今は「不況」なのか?  (2009.4.6)

 100年に一度の不況という表現がすっかり浸透してしている今の世界の状態だったりする。不況なのでどうにもならない方面があちこちに出ている。というより、良い状態の方面を探す方が難しいでしょう。

 で、さてはて、今の状態を「不況」と安易に呼んでも良いのかという疑問もあったり。
 報道などで一番よく出される不況の例が、乗用車の販売台数の激減である。不況だから売れない、と言っているのだけど、この先以前のように乗用車が売れるようになることなどあり得るのか、大いに疑問。もう、そういう時代というか人々の意識ではないのでは。
 前に何かで読んだのだけど、あらゆるものを消費してきた日本人は「もういいよ」と感じていると。物質的な消費ばかりが幸せじゃないと気づき始めているようだと。もう今のような社会システム自体にも疑問を持ち始めていたはずで、やっとという感じ。

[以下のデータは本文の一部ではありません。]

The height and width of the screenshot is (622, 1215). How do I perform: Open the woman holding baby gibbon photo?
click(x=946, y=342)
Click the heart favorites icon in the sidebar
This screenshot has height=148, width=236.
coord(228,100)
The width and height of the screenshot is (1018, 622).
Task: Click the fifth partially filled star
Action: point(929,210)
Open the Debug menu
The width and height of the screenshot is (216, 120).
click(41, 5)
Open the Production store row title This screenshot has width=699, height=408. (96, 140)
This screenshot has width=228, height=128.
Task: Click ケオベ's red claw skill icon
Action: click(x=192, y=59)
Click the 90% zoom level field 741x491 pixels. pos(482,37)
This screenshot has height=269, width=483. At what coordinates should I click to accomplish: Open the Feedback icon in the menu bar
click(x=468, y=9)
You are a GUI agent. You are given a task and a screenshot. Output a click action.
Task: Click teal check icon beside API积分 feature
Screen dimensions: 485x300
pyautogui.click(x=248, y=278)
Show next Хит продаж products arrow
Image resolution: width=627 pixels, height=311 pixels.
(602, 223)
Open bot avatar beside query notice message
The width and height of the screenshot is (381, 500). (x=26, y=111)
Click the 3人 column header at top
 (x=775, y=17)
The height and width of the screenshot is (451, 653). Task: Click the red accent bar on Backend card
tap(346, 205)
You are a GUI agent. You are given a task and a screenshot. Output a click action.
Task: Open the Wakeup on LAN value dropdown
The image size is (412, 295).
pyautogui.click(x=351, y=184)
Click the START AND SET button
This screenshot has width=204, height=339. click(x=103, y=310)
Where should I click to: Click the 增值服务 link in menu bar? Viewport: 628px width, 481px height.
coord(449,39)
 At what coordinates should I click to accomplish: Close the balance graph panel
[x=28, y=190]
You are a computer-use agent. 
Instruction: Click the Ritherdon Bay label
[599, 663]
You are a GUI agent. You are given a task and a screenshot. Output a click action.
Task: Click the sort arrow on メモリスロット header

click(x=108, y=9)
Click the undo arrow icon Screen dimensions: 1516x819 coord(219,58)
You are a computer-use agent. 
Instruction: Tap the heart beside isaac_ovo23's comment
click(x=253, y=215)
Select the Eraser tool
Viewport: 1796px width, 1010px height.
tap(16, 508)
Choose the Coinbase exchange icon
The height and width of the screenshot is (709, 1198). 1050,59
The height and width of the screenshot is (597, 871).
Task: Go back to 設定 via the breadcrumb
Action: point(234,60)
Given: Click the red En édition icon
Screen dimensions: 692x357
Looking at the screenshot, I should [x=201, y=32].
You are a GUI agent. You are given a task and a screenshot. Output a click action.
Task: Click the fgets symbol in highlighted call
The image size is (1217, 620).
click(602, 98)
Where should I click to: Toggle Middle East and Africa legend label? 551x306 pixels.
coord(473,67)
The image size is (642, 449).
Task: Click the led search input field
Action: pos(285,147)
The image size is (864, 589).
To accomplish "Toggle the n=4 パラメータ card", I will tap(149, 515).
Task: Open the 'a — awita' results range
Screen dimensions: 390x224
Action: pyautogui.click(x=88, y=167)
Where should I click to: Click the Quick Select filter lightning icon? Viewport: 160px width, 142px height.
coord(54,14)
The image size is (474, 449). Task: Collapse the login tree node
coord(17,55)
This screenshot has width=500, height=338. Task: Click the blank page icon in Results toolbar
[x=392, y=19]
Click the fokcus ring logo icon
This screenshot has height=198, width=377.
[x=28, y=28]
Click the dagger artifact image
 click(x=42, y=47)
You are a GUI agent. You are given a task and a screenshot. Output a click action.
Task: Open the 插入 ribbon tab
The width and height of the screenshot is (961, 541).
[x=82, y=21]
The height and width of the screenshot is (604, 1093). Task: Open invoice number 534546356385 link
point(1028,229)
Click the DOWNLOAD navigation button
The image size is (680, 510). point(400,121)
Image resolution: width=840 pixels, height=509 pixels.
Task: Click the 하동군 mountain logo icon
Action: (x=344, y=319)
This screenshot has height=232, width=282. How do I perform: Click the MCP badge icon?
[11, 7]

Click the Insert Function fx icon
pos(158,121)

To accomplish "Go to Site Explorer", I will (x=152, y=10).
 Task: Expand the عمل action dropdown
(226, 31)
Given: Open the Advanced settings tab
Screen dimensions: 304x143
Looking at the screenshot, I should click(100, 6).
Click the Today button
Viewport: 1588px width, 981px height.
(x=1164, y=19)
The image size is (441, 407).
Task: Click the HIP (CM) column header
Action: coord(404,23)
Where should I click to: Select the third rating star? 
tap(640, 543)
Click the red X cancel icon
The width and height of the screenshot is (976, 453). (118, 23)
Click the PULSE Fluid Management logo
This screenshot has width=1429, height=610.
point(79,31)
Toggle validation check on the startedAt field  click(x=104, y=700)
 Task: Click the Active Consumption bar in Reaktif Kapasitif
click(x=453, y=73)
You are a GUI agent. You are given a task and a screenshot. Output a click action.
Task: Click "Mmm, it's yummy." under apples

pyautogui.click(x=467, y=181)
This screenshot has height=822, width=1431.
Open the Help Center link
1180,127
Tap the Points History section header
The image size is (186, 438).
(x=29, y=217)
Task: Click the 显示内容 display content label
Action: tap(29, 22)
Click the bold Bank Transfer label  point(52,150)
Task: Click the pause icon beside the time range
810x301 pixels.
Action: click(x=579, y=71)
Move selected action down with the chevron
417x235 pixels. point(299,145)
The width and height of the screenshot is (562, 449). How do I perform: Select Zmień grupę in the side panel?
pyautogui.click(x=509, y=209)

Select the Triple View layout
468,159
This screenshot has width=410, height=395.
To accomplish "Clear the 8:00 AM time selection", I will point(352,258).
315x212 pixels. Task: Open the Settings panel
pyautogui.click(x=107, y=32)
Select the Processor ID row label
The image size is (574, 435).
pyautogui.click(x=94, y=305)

だいぶ前にHP内に、今のような社会システムに対する疑問を書いた

 今回の不況以前の状態が正常であれば、今の世の中は「不況」ではあるけど、もう違う方向へシフトしないとどうにもならないと思うし、それなら単純に「不況」と言ってもいつまでも問題解決の糸口すら見えないのではないかと思われ。
 まぁ、それをやろうにも、とりあえず少しは景気を良くしておいてからでないと身動きがとれないというか、多大な犠牲を払わないとならなくなるのだろうけど。
 少なくとも、もしある程度現在の不況を脱することができても、消費者が以前のような消費活動をするだろうか?必要なもの、本当に欲しいものは買うだろうけど、その考え方や質はもう変わっていると思うのだけど。
 リチャード・ラヤードという神父が「国内総生産量(GDP)は幸福を計る最悪の尺度である」と言ったそうだが、いつまでもGDPを基準にして「ああしなきゃ、こうしなきゃ」という時代ではもうなくなっているでしょうに。